--- START ---

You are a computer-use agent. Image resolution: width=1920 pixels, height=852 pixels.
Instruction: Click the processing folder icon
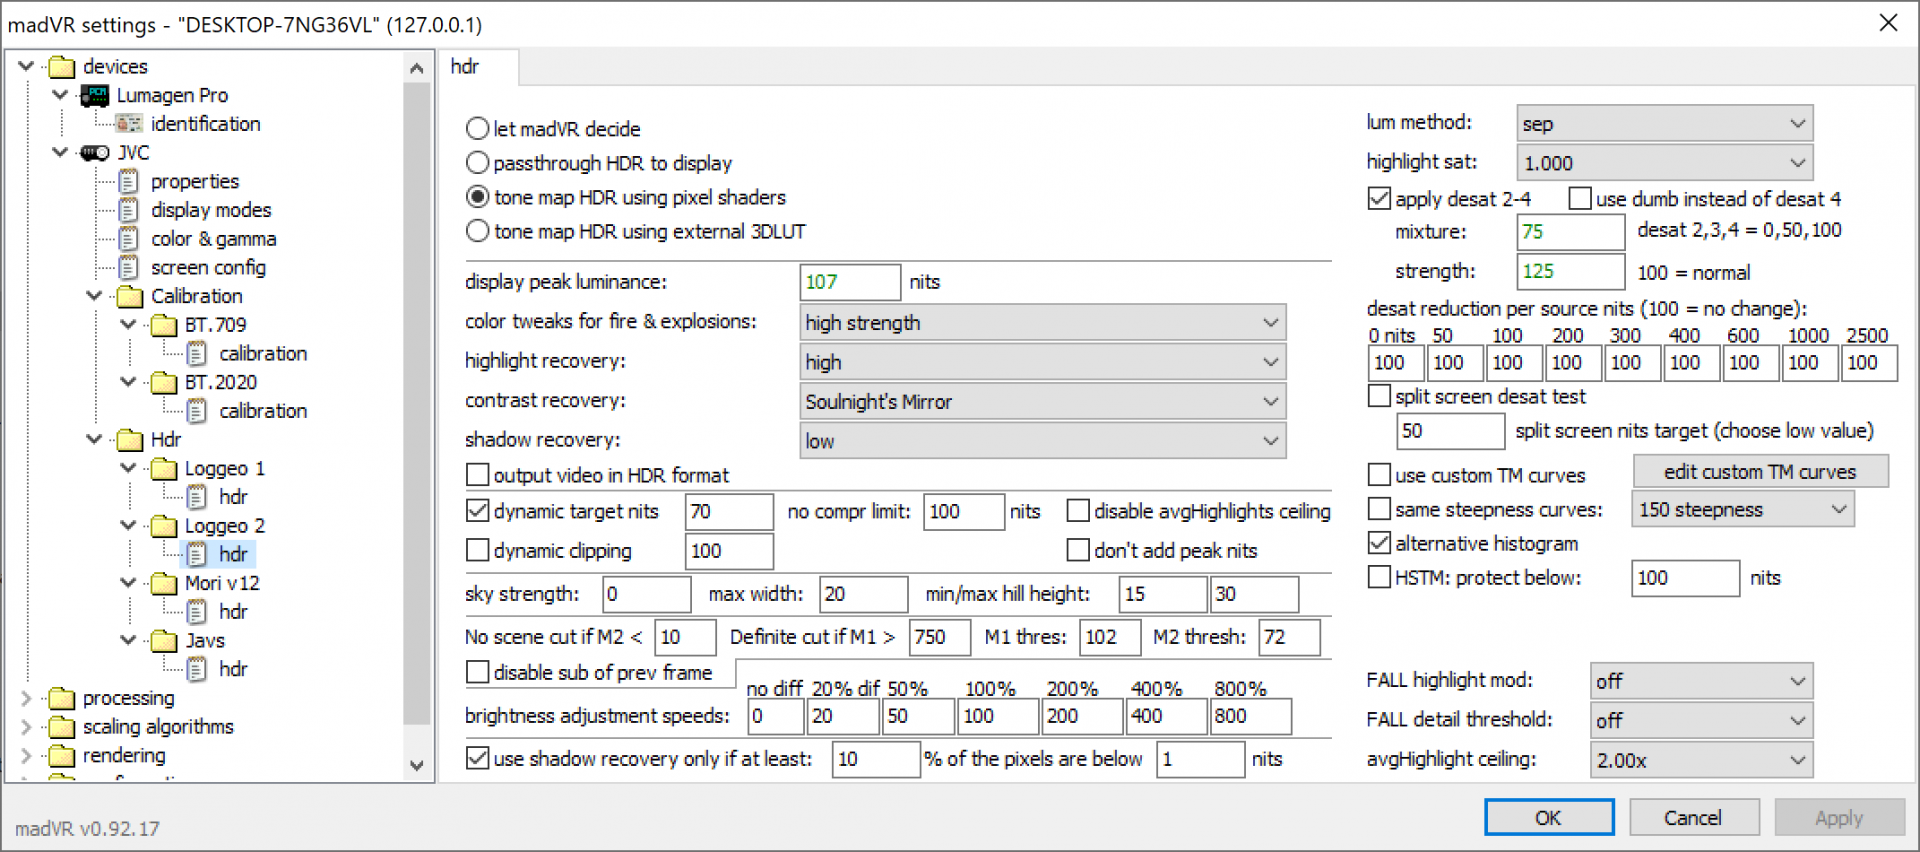62,698
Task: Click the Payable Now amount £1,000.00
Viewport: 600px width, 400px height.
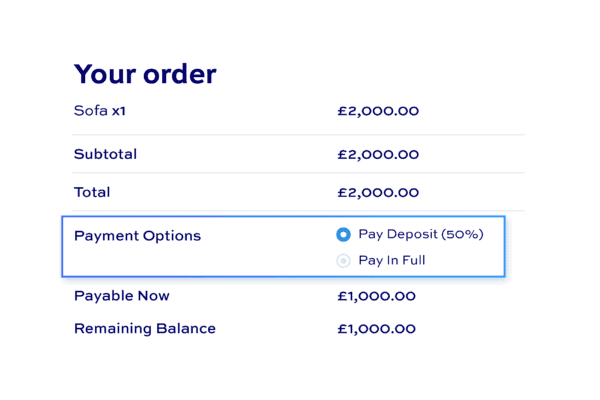Action: click(377, 296)
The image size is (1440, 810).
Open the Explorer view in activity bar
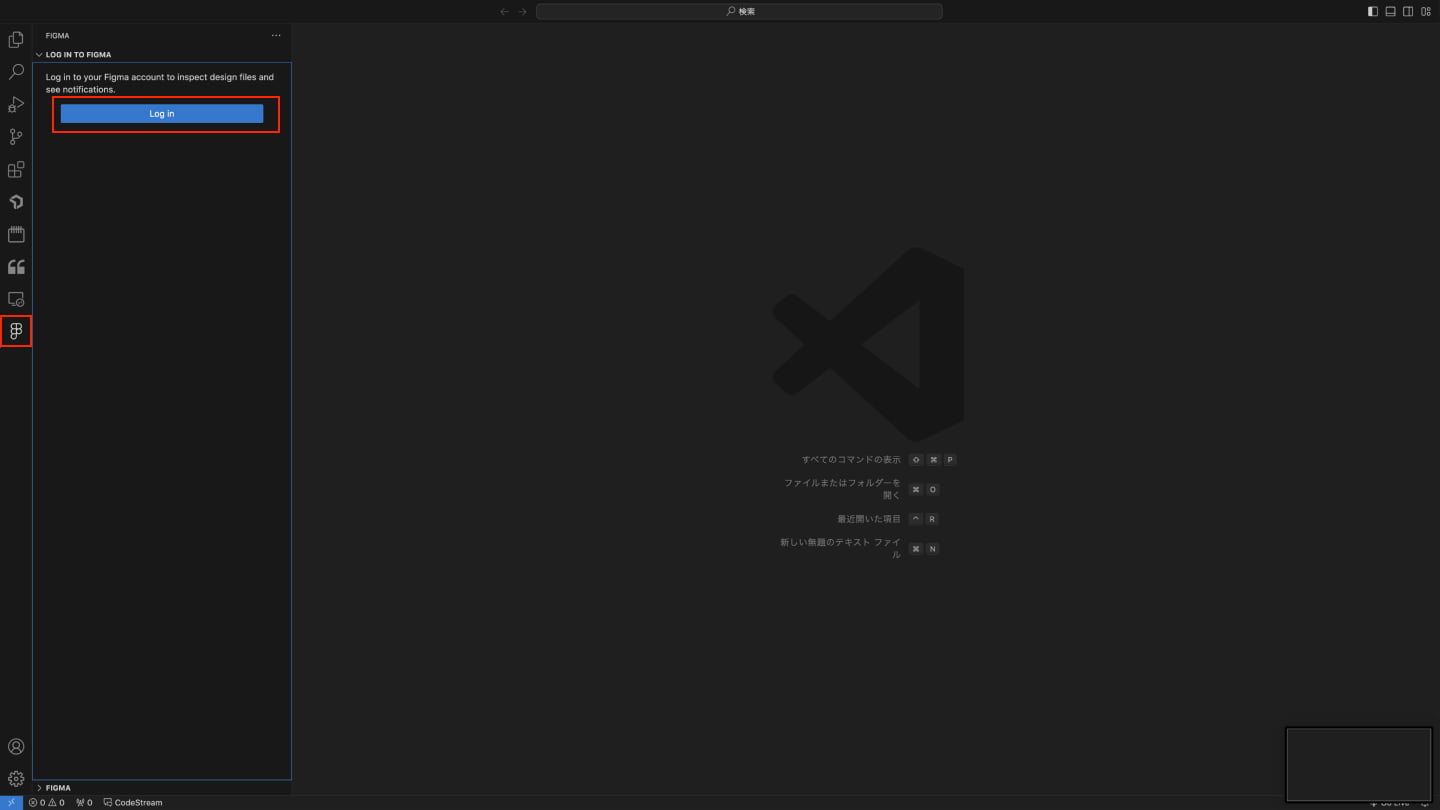click(16, 40)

--- END ---

- _Prompt_
All lines from the one containing "The image size is (1440, 810)." to the last line of the data above, both included, should be printed exactly, and the pictures should not appear.

- _Task solution_
The image size is (1440, 810).
Open the Explorer view in activity bar
click(16, 40)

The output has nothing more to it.